Walk up Santa Fe Trail from the downtown and Visitor's Center area of Santa Fe and you will be taken back in time. Be sure and see the oldest church and oldest house of Santa Fe. While these may be reconstructed, they represent the rich heritage and history of this 400 year old city.
The Chapel of San Miguel is the oldest church in Santa Fe. You will find the adobe church at Old Santa Fe Trail and De Vargas streets, about two blocks from the state capitol. The church was originally built in 1626, although nothing of that building remains. The Pueblo Revolt began, it is said, with the burning of San Miguel.
Inside you will see a beautiful carved altar screen. Some believe the screen to be among the most beautiful in the Southwest. It was painted by a local Santero known only as the Laguna Santero. Among the paintings are Saint Terisa of Avila (top left), Saint Michael (top center), and Saint Gertrude the Great (top right). In the middle tier are images of Jesus Nazareno (center), Saint Francis (left) and Saint Louis IX, King of France (right)

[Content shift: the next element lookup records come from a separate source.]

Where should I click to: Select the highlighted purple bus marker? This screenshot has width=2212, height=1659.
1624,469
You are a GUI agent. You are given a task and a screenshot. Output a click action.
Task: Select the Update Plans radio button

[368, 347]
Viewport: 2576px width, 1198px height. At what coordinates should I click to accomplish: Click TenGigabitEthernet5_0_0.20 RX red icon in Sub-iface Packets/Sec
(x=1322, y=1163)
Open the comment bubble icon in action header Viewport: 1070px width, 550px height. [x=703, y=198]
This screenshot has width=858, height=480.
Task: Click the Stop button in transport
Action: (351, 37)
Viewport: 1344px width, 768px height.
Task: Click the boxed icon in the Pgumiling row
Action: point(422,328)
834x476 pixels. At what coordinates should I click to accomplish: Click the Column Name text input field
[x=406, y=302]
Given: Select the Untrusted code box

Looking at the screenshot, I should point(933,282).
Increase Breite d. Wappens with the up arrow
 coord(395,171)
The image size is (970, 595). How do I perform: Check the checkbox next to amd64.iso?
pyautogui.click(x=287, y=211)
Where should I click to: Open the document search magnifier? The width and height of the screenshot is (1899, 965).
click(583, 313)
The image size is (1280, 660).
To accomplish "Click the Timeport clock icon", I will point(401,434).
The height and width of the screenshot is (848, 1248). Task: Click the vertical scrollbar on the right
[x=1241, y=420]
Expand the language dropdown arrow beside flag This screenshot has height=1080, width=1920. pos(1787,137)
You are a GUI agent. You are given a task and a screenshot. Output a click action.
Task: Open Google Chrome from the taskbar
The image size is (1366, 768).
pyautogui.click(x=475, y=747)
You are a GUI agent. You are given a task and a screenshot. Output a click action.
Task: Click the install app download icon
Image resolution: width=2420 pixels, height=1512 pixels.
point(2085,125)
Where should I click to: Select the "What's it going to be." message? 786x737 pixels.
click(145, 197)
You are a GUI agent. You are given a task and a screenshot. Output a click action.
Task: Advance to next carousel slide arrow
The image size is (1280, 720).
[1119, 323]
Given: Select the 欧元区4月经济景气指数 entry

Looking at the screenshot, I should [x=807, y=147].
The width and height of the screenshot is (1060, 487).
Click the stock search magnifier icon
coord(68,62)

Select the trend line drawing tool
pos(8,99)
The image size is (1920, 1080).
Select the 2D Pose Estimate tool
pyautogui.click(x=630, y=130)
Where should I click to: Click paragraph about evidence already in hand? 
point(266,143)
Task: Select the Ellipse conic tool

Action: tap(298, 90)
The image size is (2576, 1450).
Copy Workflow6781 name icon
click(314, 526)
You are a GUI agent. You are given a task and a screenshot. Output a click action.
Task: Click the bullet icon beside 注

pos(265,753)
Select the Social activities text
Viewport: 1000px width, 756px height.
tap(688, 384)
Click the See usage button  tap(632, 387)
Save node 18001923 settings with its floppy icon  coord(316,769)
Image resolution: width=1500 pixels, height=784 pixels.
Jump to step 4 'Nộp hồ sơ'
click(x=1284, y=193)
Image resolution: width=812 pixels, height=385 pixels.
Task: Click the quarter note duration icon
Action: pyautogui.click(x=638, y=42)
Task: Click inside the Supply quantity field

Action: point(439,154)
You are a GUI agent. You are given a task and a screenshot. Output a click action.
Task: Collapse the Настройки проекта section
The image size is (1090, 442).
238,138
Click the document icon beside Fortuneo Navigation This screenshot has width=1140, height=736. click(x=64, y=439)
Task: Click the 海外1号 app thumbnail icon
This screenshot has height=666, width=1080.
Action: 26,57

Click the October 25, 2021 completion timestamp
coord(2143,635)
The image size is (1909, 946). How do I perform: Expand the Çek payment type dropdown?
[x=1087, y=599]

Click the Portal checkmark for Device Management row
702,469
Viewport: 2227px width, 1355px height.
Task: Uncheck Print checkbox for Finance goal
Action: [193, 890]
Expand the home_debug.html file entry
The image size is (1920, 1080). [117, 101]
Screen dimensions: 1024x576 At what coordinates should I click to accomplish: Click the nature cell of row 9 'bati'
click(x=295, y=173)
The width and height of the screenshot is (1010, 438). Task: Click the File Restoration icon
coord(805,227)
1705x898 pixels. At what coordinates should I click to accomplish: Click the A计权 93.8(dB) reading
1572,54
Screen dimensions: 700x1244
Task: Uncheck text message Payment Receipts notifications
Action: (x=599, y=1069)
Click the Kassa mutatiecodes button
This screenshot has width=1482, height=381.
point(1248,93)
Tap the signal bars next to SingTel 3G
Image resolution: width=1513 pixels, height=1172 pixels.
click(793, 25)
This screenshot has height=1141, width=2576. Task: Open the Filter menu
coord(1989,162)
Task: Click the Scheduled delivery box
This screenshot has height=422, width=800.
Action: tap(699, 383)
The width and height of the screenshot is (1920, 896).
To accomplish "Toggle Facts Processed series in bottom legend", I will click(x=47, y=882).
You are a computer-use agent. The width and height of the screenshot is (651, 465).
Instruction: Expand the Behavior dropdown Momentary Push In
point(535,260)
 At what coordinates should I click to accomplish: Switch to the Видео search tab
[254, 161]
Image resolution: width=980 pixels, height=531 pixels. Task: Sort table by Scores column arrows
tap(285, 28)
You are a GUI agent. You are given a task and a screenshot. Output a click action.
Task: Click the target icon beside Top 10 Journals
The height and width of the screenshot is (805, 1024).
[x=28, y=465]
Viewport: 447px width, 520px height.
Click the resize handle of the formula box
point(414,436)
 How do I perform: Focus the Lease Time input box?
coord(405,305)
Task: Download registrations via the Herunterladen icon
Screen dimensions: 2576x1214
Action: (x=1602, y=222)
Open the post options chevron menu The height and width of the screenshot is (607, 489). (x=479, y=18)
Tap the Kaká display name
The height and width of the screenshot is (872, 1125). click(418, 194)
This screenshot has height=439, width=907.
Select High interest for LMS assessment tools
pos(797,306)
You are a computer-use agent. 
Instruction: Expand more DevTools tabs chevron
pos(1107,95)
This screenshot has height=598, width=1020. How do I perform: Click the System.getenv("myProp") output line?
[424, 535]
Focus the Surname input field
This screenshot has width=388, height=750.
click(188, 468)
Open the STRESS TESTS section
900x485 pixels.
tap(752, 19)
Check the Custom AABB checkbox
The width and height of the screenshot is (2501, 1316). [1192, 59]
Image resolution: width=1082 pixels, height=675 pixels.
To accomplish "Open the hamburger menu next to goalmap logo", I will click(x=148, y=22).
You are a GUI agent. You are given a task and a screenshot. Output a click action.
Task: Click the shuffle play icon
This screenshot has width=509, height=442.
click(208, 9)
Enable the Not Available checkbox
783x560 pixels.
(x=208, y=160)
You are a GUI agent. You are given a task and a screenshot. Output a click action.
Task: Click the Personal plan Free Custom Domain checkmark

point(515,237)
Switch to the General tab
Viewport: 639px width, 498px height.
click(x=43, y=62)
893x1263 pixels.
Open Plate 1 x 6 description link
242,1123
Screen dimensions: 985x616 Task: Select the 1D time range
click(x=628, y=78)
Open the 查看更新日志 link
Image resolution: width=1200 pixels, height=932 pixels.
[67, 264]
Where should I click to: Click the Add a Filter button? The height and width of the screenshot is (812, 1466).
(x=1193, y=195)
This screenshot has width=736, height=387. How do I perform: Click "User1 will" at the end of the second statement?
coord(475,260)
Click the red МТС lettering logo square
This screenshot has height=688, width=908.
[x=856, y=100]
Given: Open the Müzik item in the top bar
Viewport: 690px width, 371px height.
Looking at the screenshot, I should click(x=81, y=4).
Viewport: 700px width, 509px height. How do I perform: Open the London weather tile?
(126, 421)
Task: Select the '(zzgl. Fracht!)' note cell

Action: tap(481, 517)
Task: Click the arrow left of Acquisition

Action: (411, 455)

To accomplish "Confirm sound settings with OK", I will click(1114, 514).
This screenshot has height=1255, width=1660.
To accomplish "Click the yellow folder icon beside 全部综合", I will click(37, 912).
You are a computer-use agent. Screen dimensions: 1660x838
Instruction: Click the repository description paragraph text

The chapel's sculpture of San Miguel, the church's patron, was carved in Mexico in 1709. In 1710, the chapel was completely rebuilt. Later, in 1859, Archbishop Lamy and the Christian Brothers of Santa Fe bought the chapel, and it became a part of Saint Michael's College.
If you get a chance, take in a musical performance or service at the church. One Christmas season a Flamenco music performance was given in the church and it added tremendously to the atmosphere of history and beauty.